The yield on the 10-year Treasury Note crossed 3% this week for the first time since 2014, drawing much attention and causing stocks to sell off, but what does it really mean for investors? The 10-year yield is an important indicator for financial markets, as it influences borrowing costs for both consumers and corporations, affecting everything from mortgage rates to corporate debt. The rise in the benchmark yield typically signals expectations of rising interest rates and rising inflation, and also is generally indicative of economic growth.
So why does the 10-year yield crossing 3% have people worried? The 3% threshold represents a psychological level of sorts for many investors, as they have become used to lower rates driven by years of quantitative easing. But now that it has reached 3%, many worry that it could trigger a negative reaction from financial markets. But is that fear justified?
The yield on the 10-year Treasury Note is a key benchmark for long-term interest rates: When it rises, it costs more to borrow. This affects spending at both the corporate and consumer level and, ultimately, could have a negative impact on the equity markets. Lower rates are generally viewed as more favorable for the stock market. That’s because higher rates mean less borrowing and less spending across the board. This often leads to lower earnings, resulting in decreased stock prices. Rising long-term yields also make equities look less attractive, as investors flock from riskier assets to the perceived safe haven of Treasurys.

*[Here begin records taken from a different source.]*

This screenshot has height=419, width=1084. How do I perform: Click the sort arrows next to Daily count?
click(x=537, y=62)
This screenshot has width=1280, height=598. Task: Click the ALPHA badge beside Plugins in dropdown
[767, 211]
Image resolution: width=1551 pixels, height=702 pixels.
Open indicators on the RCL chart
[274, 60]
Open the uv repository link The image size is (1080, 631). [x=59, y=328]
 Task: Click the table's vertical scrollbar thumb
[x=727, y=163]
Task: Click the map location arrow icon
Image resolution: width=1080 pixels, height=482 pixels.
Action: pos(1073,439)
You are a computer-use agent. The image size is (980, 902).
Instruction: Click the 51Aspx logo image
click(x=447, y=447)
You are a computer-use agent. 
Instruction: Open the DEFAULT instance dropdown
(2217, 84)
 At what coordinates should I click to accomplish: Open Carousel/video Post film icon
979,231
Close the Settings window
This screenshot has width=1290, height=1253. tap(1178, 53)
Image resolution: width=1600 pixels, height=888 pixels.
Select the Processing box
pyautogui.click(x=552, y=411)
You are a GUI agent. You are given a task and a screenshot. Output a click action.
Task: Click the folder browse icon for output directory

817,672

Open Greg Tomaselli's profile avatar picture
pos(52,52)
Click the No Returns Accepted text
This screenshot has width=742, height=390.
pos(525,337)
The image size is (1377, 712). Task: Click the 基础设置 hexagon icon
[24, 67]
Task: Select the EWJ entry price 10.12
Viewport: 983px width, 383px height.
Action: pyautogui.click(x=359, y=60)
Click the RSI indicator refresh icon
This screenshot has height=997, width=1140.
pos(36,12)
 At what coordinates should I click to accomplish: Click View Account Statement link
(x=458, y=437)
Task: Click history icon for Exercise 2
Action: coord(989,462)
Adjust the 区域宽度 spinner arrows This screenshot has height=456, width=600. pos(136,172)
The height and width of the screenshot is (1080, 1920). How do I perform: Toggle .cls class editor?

So when the yield rises, many investors worry that markets will fall. Although it’s true we haven’t seen the yield on the 10-year Treasury Note at these levels for a few years now, it’s important to remember that even though 3% feels relatively high in the current environment, by historical standards, 3% is still quite low. Investors also should bear in mind that rates have been artificially depressed due to years of quantitative easing by the Federal Reserve, and that higher rates are to be expected. Rising Treasury yields still typically indicate a stronger economy, and history has shown that stock prices can still go up even when rates are rising. Eventually, rates will likely rise enough to affect the economy, but for now, strong economic underpinnings suggest that a recession is unlikely in the near term. Markets have since rebounded from the tumble they took on Tuesday, and the yield on the 10-year Treasury Note has dipped back below that 3% threshold since its initial crossing (though it may not stay there). For the time being, the economy continues to show signs of strength, and investors shouldn’t panic about the 10-year Treasury Note crossing this psychological threshold.